Cisneros recognizes that she made many mistakes when she was younger and she desires to write about more of them. “The biggest mistakes I’ve made, which I still want to write a novel about, were the men that I chose in my relationships. One of the first major relationships I’ve had was with my professor when I was an undergraduate. That’s why I tell women to be very careful when you get involved with someone that you look up to… So many young women don’t know their own power. They go into a university setting or some other job setting where their pure beauty and youth is powerful and men behave with their ‘lower chakras.’”

As the conversation progressed, Cisneros reminisced about her favorite memories in San Antonio, she found her home and the nearby nature to be very comforting. “I miss walking behind where I used to live by the river. There was this beautiful big tree, a Texas cyprus tree and it was so special to me.
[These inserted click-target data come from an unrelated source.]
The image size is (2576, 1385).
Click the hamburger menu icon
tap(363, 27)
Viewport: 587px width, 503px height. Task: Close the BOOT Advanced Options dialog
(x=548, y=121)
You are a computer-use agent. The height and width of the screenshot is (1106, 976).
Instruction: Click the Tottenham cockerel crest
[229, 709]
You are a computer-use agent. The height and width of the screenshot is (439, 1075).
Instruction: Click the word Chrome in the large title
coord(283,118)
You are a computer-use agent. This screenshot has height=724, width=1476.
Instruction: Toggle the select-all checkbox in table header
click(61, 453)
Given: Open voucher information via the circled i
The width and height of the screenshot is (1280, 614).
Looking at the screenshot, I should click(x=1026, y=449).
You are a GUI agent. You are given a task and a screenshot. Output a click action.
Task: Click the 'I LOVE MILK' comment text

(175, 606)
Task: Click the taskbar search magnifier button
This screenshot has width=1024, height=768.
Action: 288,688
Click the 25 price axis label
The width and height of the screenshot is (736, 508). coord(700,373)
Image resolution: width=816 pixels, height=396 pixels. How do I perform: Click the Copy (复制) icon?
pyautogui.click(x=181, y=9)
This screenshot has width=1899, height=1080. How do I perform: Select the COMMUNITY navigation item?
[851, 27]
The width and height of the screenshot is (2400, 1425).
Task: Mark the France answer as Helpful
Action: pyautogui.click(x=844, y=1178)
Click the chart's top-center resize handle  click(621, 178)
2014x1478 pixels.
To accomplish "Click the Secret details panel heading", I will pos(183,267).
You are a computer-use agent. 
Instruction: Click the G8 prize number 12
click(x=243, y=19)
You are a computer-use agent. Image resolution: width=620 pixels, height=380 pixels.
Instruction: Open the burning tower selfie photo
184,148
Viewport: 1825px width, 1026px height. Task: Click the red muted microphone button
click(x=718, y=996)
I would always take my dogs into the river and wade in the river with them… I think that’s one of my most beautiful memories. I regretted it when I left it and I said ‘okay I’m gonna have to let this go, but that’s alright. There’ll be something just as beautiful.’ When I come back to [visit] San Antonio I go visit the tree,” she described. 

Upon the end of the panel, Cisneros was asked: “It’s difficult for lower-income people to dedicate time for creative ambitions. How do you suggest they do so?” she replied with: “I wrote ‘House’ when I had no money, I was working part-time at the beginning and I was teaching high school, which is a lot of work. I decided I would just write small stories and I would write them on the weekends. Make whatever it is you’re trying to create small and not so out of your time range. Make it a priority for yourself, you have to say ‘okay I’m going to get up early before everyone else gets up and I’m going to go to bed after everyone’s asleep…’ Try doing something small. Try reading writers that are writing very short pieces. Look at poetry. And look at writers that are living a life of yours.”

Throughout the panel Sandra Cisneros encouraged whoever was interested to start writing, to do so: “Think about the pure reasons why you want to write. What’s the real reason?… Con puro amor and no expectations, te va a salir bonito.”